Saturday, 4 May 2024

CRH hires adviser for €2bn sale of Europe unit

CRH has hired Bank of America to launch the sale of its European distribution business in a deal valuing the unit at about €2bn including debt, sources familiar with the matter said.

Shares closed up 0.20pc at €29.13 each after the news yesterday.

At the end of February, CRH management had said a strategic review of the European Distribution unit would conclude “in between six-weeks and six-months” but said it would not necessarily lead to a sale. The unit operates in Germany, France, Switzerland and the Benelux.

A sale process is now expected to kick off next month and has already drawn interest from buyout funds including Advent, Lone Star and CVC, the sources said.

Lone Star, which owns Nordic building materials supplier Stark, is also working on a similar deal to buy Saint Gobain’s Raab Karcher business which specialises in providing building materials to the German market. CRH, Bank of America, Lone Star, CVC and Advent declined to comment.

The sources said CRH has been closely monitoring Saint-Gobain’s divestiture and was waiting for the auction to enter its final stages before putting its own distribution business on the block as it would appeal to the same bidders.

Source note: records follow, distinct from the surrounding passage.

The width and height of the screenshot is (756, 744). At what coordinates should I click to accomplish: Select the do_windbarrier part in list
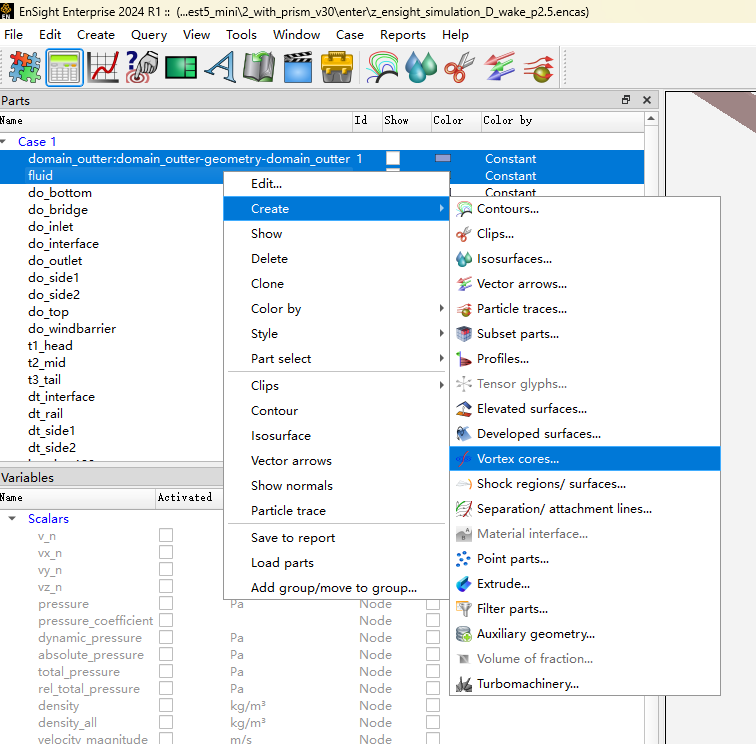[x=72, y=329]
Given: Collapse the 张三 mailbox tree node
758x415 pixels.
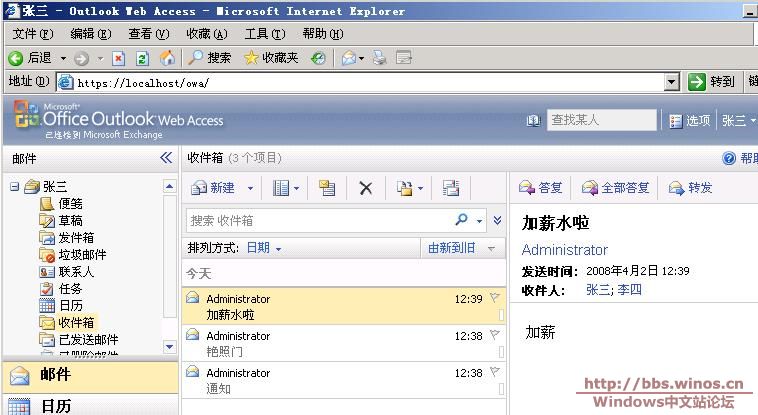Looking at the screenshot, I should (x=15, y=186).
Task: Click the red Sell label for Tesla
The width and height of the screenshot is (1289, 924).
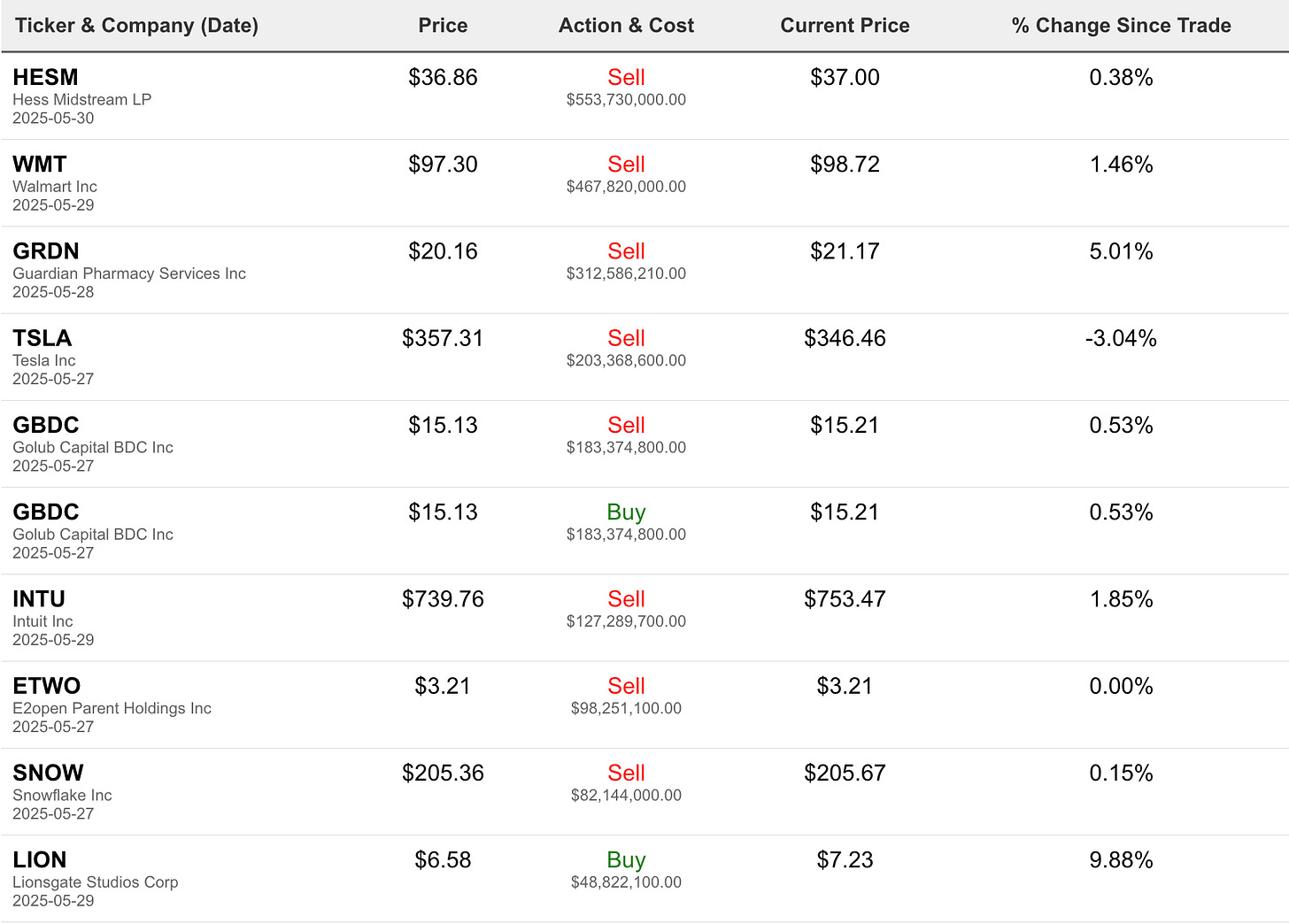Action: pos(626,338)
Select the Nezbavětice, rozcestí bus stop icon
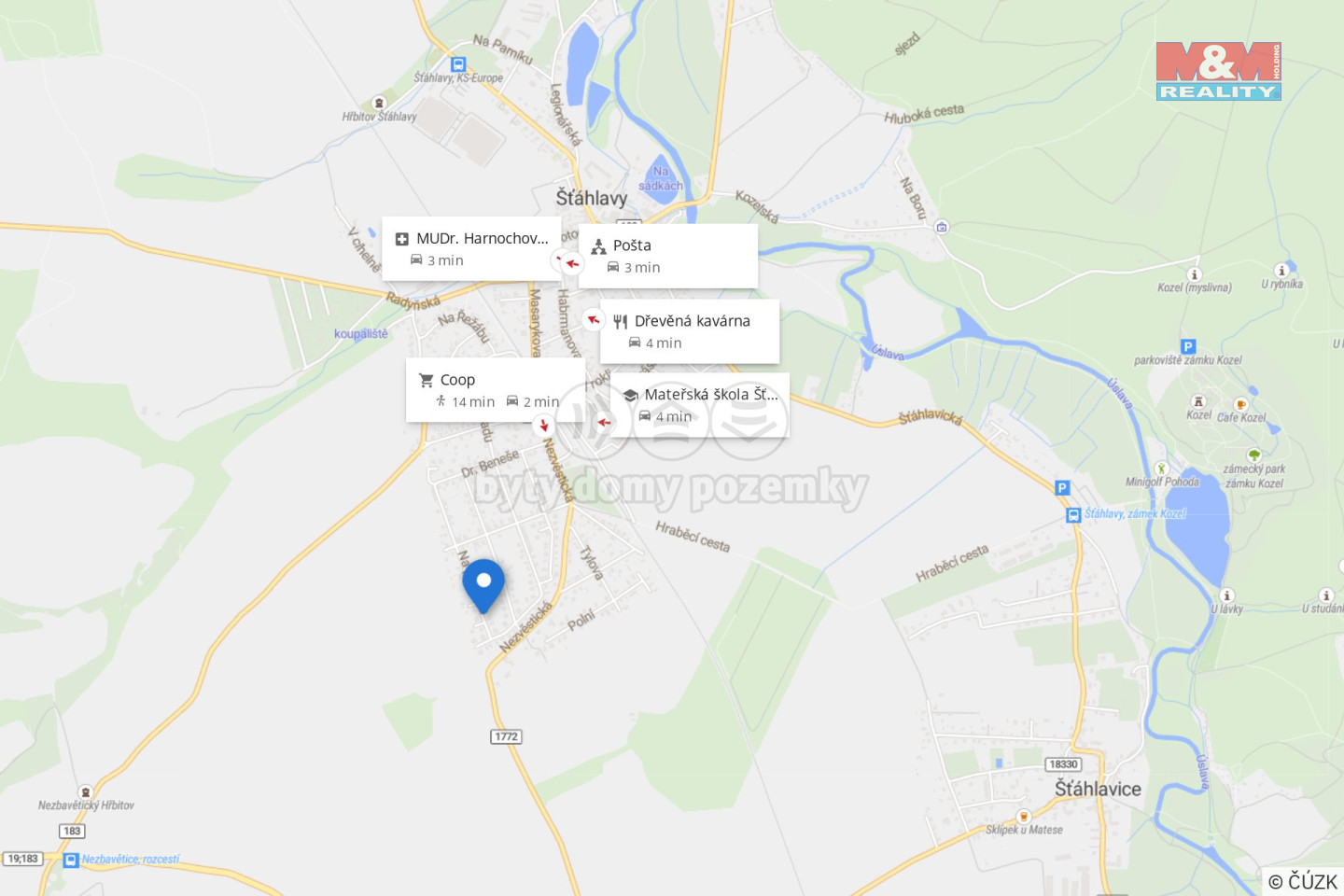1344x896 pixels. [x=71, y=860]
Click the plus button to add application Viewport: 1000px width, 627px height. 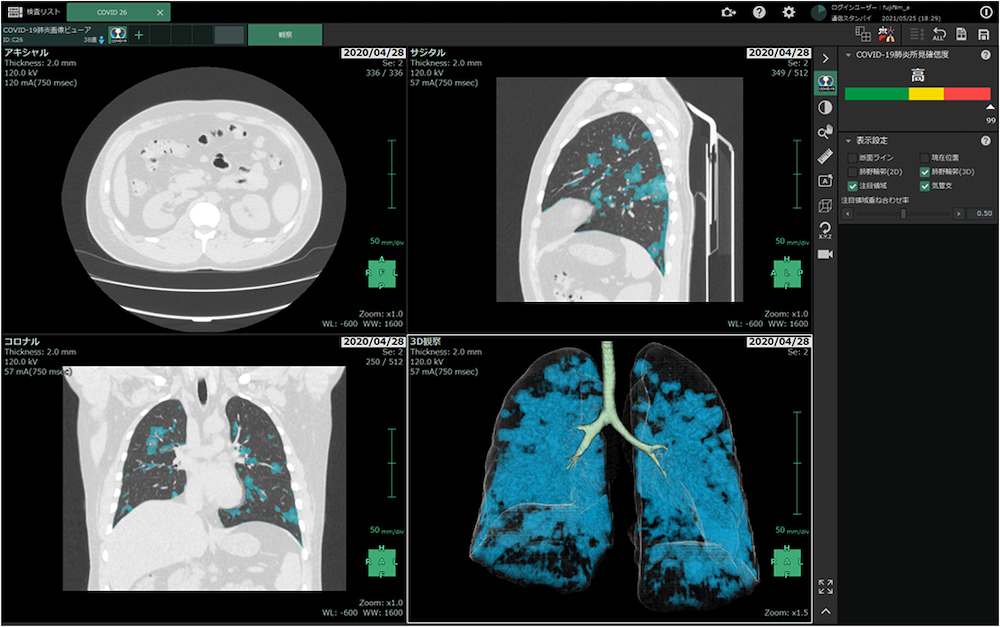click(139, 35)
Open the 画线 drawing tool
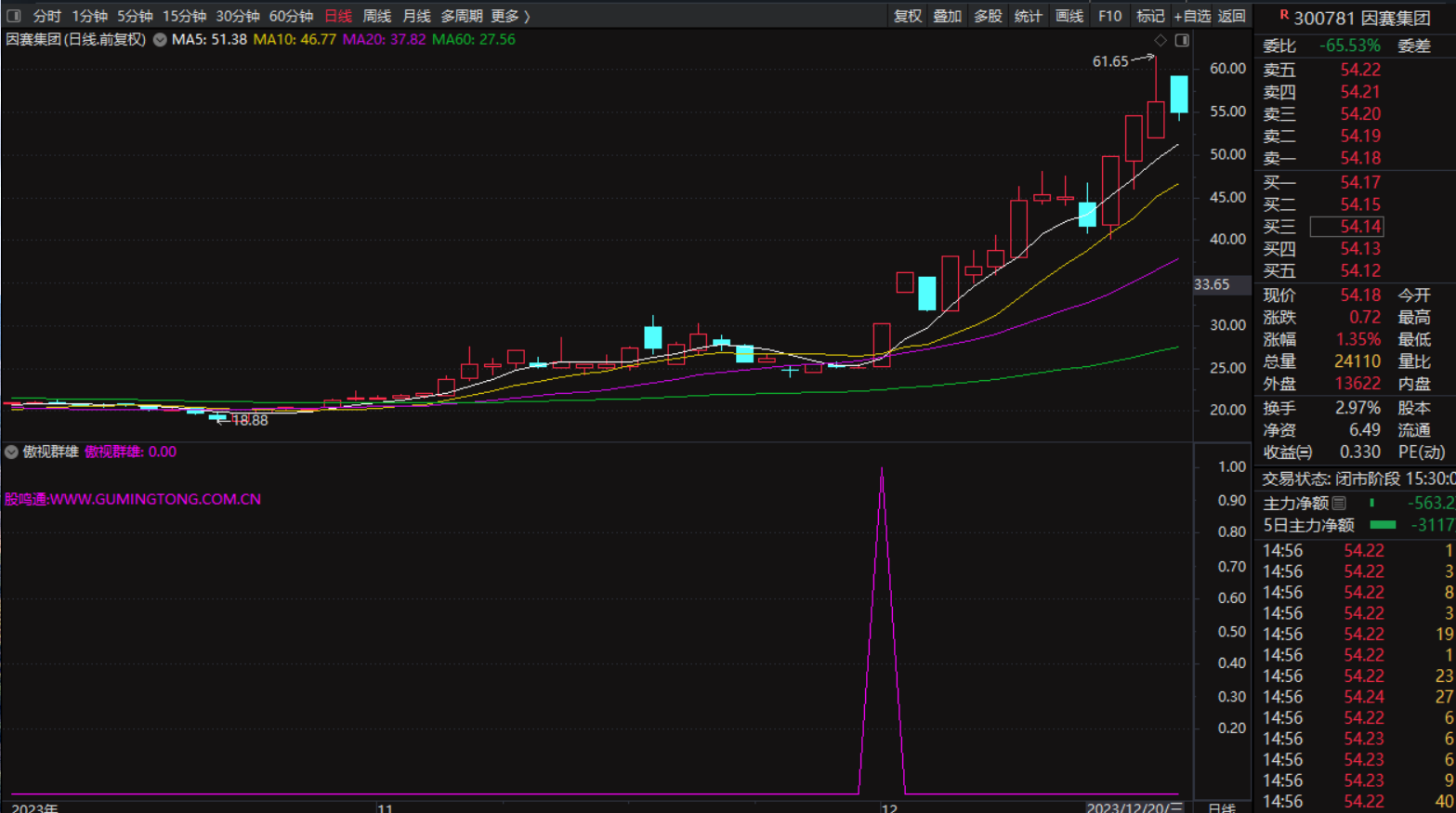Viewport: 1456px width, 813px height. [x=1069, y=16]
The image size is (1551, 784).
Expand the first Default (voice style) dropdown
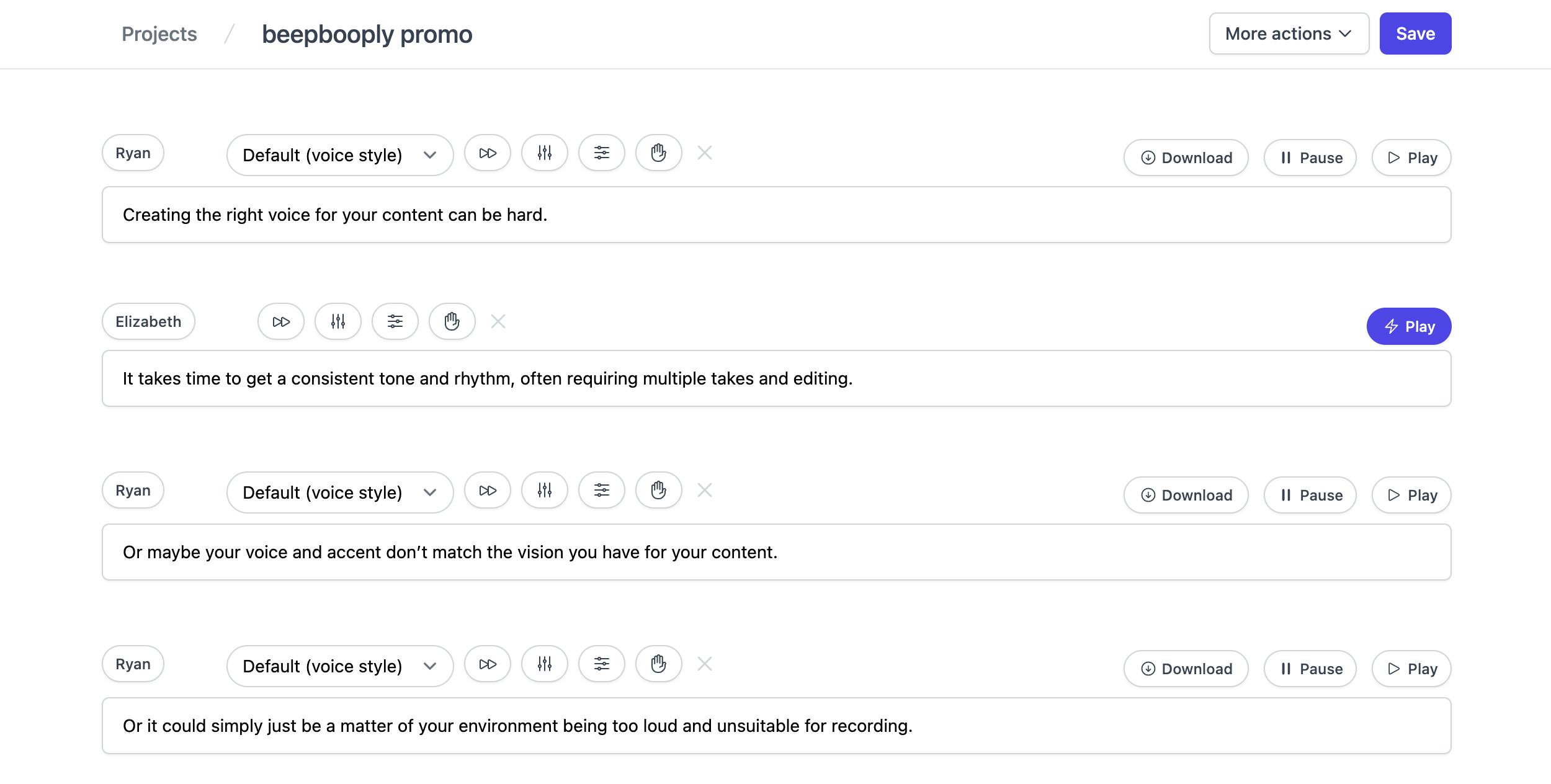(x=340, y=155)
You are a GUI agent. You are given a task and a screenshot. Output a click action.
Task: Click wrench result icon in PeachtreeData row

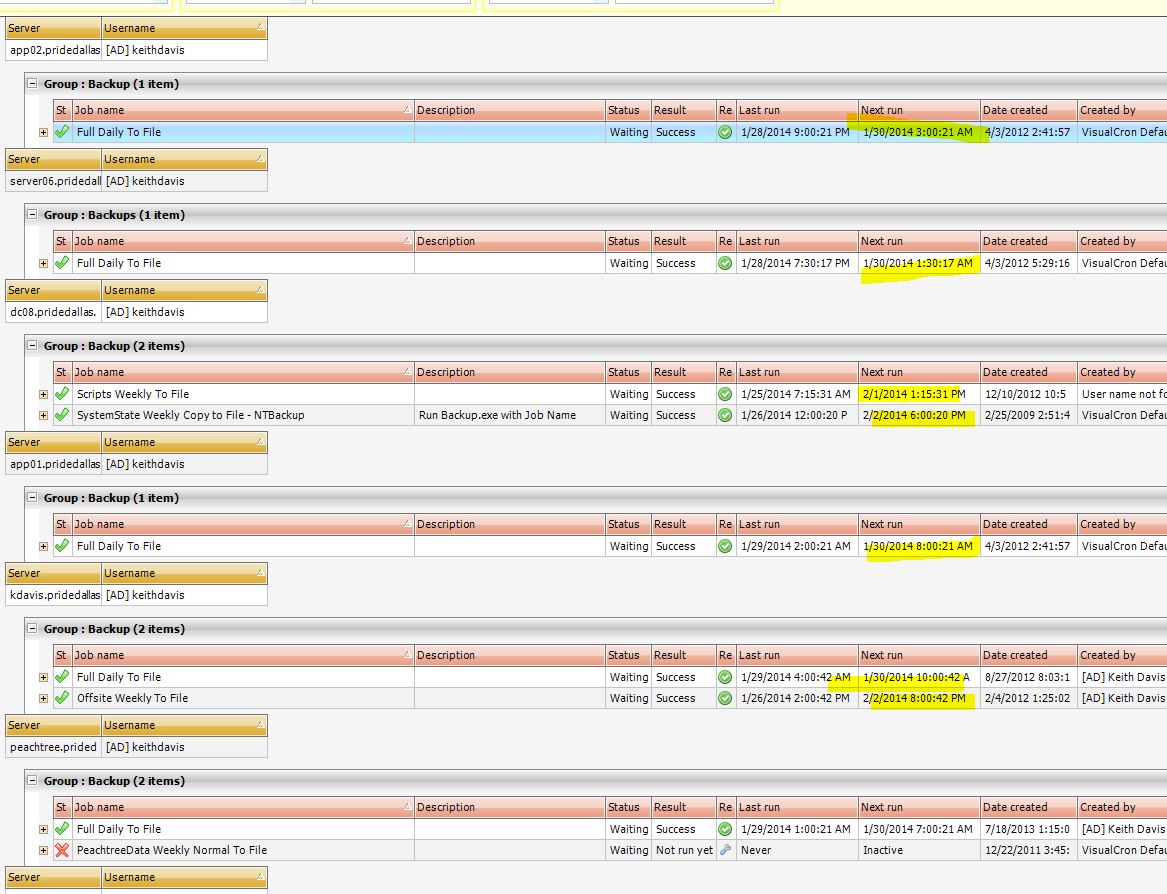point(725,850)
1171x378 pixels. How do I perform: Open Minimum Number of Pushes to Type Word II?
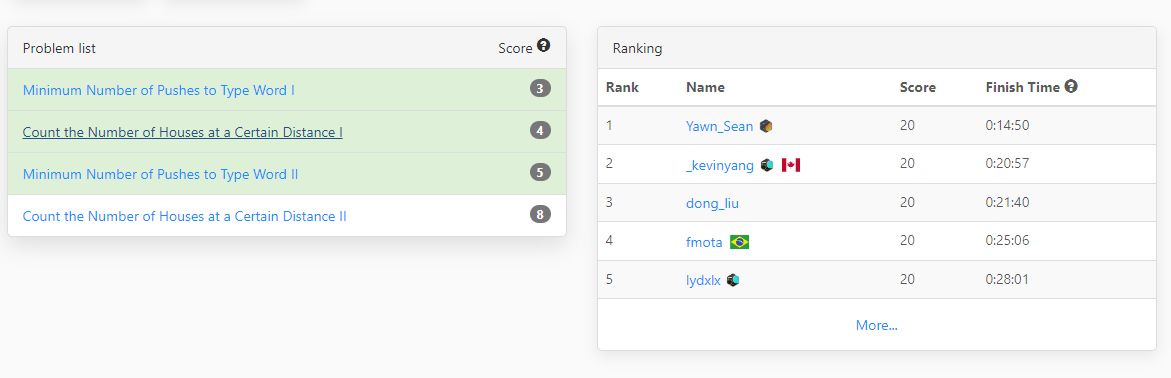click(x=161, y=174)
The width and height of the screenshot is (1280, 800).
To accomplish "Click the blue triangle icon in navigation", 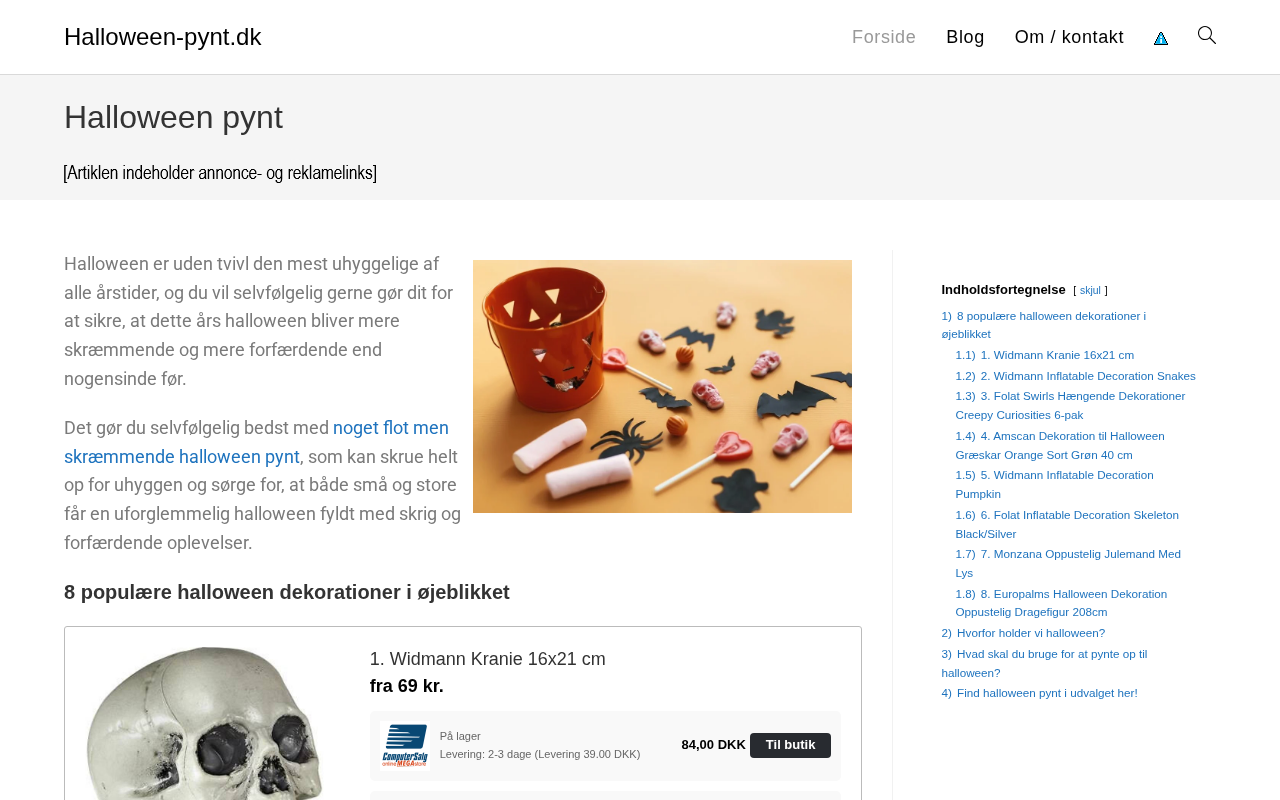I will point(1161,38).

CRH is due to provide a trading update on April 24, with management possibly announcing plans to offload the unit which operates in Germany, France, Switzerland and the Benelux.

The division has core earnings of €181m and could fetch a valuation of about €2bn, representing a multiple of 11 times its core earnings.

One of the sources said CRH needs to find a new owner which could turn around the division ahead of a possible recession that would have painful consequences for the building industry.

CRH has been ruthless in recent years in dumping businesses it did not feel were delivering high enough returns and chasing more attractive ones as it aims to improve its ebitda margin by 300 basis points by 2021, a target announced a year ago.

CRH boss Albert Manifold said in February that the company had sold 35pc of all businesses it owned when he took over in 2013 and that half of 2018’s record year of profitability was delivered with businesses it acquired over the same period.